Sulla parete destra della chiesa sono collocate tre statue. Mentre quelle di S.Francesco e di S.Antonio , in legno, sono opera di scuola della Val Gardena e risalgono all'inizio del nostro secolo, molto più antica è la statua in marmo della Madonna con Bambino, conosciuta con l'appellativo di Madonna del latte: viene infatti fatta risalire alla prima metà del secolo XIV, quindi contemporaneamente alla chiesa, anche se qualche studioso tende ad posticiparla di un
secolo. la veste della Madonna, che conserva tracce dell'antico colore, è resa con un ampio panneggio, e con morbidezza è trattato l'incarnato del Bambino. La statua è alta circa 150 cm, ed è priva di piedi.
Il soffitto del presbiterio è occupato da un affresco raffigurante il trionfo dell'eucarestia, eseguito dal veneziano Andrea Urbani verso il 1742. Al centro di una finta cupola, resa verosimile da un gioco di illusione ottica, alcuni angeli sostengono l'ostensorio, mentre altri fanno corona, chi reggendo un turibolo da cui si levano dense nubi d'incenso, chi portando i tradizionali simboli eucaristici, cioè grappoli d'uva e spighe di grano.
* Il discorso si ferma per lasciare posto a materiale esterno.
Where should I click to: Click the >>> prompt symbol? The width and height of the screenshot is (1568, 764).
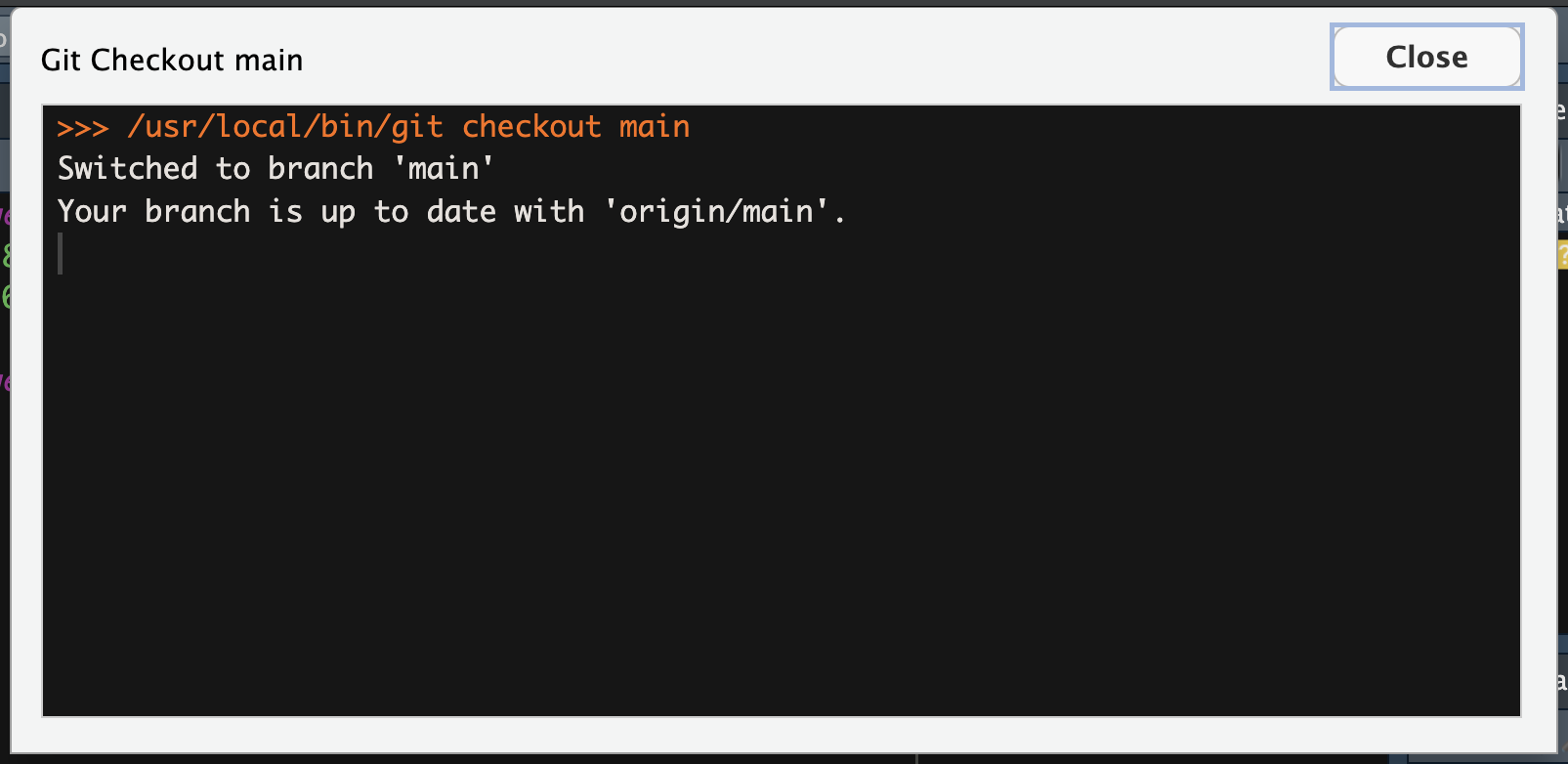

La pala dell'altar maggiore (290 x 150 cm) rappresenta, partendo da sinistra in basso, i santi Domenico, Stefano, Giovanni Evangelista, Giovanni Battista, Lorenzo e Tommaso d'Aquino.La tela è firmata a Leandro da Ponte (1557 - 1622), uno dei figli di Jacopo, meglio conosciuto come il Bassano della città che gli diede i natali. La presenza dei santi Domenico e Tommaso, il primo fondatore dell'Ordine, il secondo uno dei più rappresentativi esponenti dello stesso, fa giustamente pensare che la pala sia stata commissionata al Bassano jr. quando i Domenicani reggevano la chiesa.
Sulle pareti del presbiterio sono state recentemente collocat due piccole tele cinquecentesche , appartenenti in origine alla fraterna dei Battuti, una raffigurante S.Tommaso a colloquio col Crocifisso, e l'altra S.Chiara che impugnando l'ostensorio mette in fuga i saraceni che avevano tentato l'assalto al suo monastero. Dietro l'altar maggiore si trova l'organo, di scuola veneta settecentesca, attribuibile a Pietro Nacchini (1694 - 1770) o al suo discepoli Gaetano Callido (1727 - 1813).
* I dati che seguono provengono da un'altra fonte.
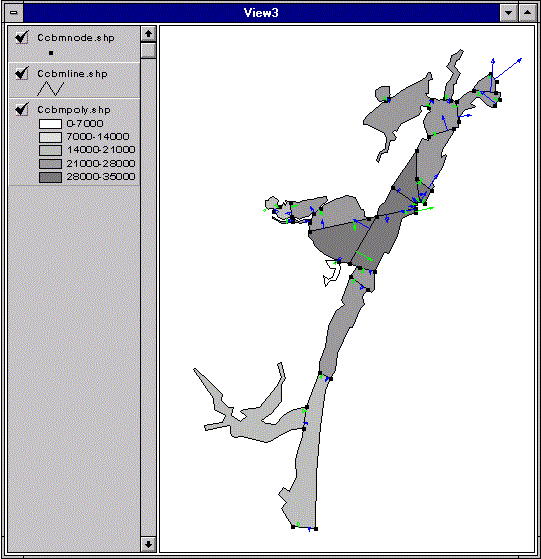
Task: Maximize View3 with the up-arrow button
Action: click(527, 13)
Sulla parete sinistra della chiesa si apre la Cappella dell'Addolorata, costituita dai padri Serviti nel 1742, mentre era priore Giovanni Filippo Maria Donadoni. Il soffitto è decorato da un affresco raffigurante l'Assunzione di Maria, attribuito al medesimo Andrea Urbani che ha affrescato anche il soffitto del presbiterio. Sull'altare in marmo, fiancheggiato da due angeli in pietra viva quasi ad altezza naturale, è collocata la statua dell'Addolorata, la cui devozione fu propagata dai Serviti.E' tradizione che nel passato questa statua fosse stata portata in processione in tempo di siccità, per implorare la pioggia.
Le due vetrate della cappella, che raffigurano una la Presentazione di Gesù al tempio e la seconda il Cristo deposto dalla croce, sono state realizzate nel 1938, in occasione di un restauro della cappella stessa.
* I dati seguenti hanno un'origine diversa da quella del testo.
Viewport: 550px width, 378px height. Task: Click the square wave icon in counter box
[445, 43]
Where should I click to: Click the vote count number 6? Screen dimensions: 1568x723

Dietro l'altare,in una nicchia protetta da un cristallo, la statua lignea del Cristo Morto, coeva la cappella.
Sulla parete sinistra olio su tela del pordenonese Michelangelo Grigoletti (1801 - 1870), dipinto verso il 1840 e raffigurante S.Filomena, il cui sepolcro era stato scoperto nel 1802. la critica, che maggiormente apprezza il Grigoletti come ritrattista sottile e penetrante, ritiene questa sua opera come scopertamente devozionistica, forse per lo sguardo estatico della santa.
Usciti dalla chiesa, quasi dirimpetto si eleva la mole possente del palazzo Scarpa Bonazza, di chiara impronta rinascimentale, impostato su tra grandi archi a tutto sesto.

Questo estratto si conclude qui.